Neighborhood-Specific Merchandising
To better understand its consumers, Academy performed an in-depth study to determine its ideal neighborhood lifestyle segments using LandScape. In particular, it wanted to identify consumers who fit its ideal customer personas, including outdoorsmen, military personnel, soccer moms, and fitness buffs.
Using LandScape’s 72 neighborhood segments, the company looked at neighborhoods where its best- and lowest-performing stores were located. From there, it identified patterns that shaped its understanding of its ideal neighborhood segments.
“One of the main things I like about LandScape is that the segments are the same across the nation versus our former vendor’s product, which was heavily influenced by regional consumer characteristics,” explained Rich.
“With the old system, the consumers in the segments in which we do well — in Texas and Oklahoma, for example — were not home to the same consumers who live in Florida and North Carolina. With LandScape, I get consistent neighborhood segments across the country.”

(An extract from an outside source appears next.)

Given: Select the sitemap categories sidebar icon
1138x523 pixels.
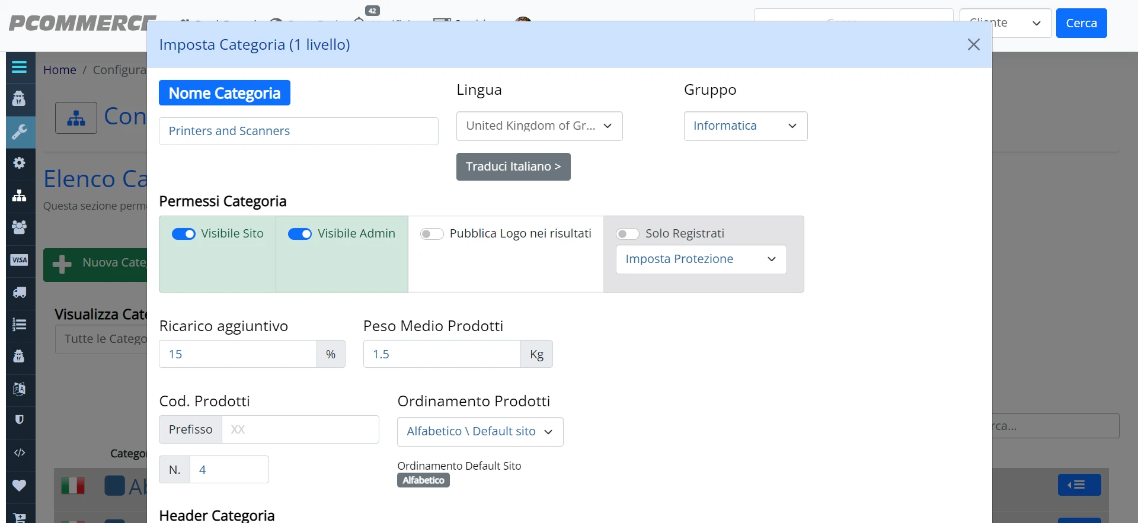Looking at the screenshot, I should point(19,195).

Academy now uses its LandScape-based neighborhood segmentation insight in all site selection research. What’s more, the merchandising and marketing departments rely on neighborhood segmentation research, as well.
“For sporting goods, it’s critical to know who our customers are beyond the demographic data,” said Rich.
“Trade areas with the same demographic characteristics can be inhabited by people with very different lifestyles. Knowing the exact lifestyles of our ideal customers gives us critical consumer insight. It’s much more profitable for our company to identify areas with large pockets of our ideal customers and, similarly, to avoid areas with the wrong types of consumer lifestyles.”
Along with PopStats and LandScape, the SpendingPatterns data plays an important role in helping Academy determine each store’s ideal merchandising mix. Before opening a new store, the research team creates a demand analysis to assess what products will fit best with the lifestyles of the consumers living in that area.
In this way, the stores minimize some products, such as athletic apparel, and maximize other categories, such as sports team apparel, depending on the SpendingPatterns data. Rich particularly likes that the data is consistent across the country, so they can depend on the insight no matter where in the U.S. they are researching.
Research-Driven Business Decisions
For real estate, the research department uses STI data in a variety of ways including:
- Creates executive committee presentations for every new store location
- Conducts property analysis for new locations, including lifestyle segments
- Conducts existing store analysis to improve performance issues
- Employs regression analysis to understand which variables impact store performance
- Creates forecasts using over 300 store-level attributes
Examples of research projects for other departments include these requests:
- Advertising Department – requested maps of zip codes in trade areas for advertising distribution and distance calculators to brand-name competitors
- Promotions Department of a Regional Store – requested a map of the shooting schools within a specific proximity to its stores, so the stores could reach out and set up partnerships with them
- Human Resource Department – requested maps of healthcare facilities located near contracted e-commerce employees to provide them with medical services information to meet labor compliance regulations
- Merchandise Department – requested analog models to support merchandising decisions for each department within each store
In fact, conducting research for the merchandising department is a major focus of Academy’s trade area research, because there are such big regional differences in its customer bases. For example, some areas are home to hunters or fishermen, while others are team-sport-oriented.
“This analysis has proven to deliver a significant impact on our merchandising,” notes Rich. “Every store in which it’s been executed has experienced significant performance improvements. That’s the decision-making power we’ve come to expect from our powerful suite of STI datasets.”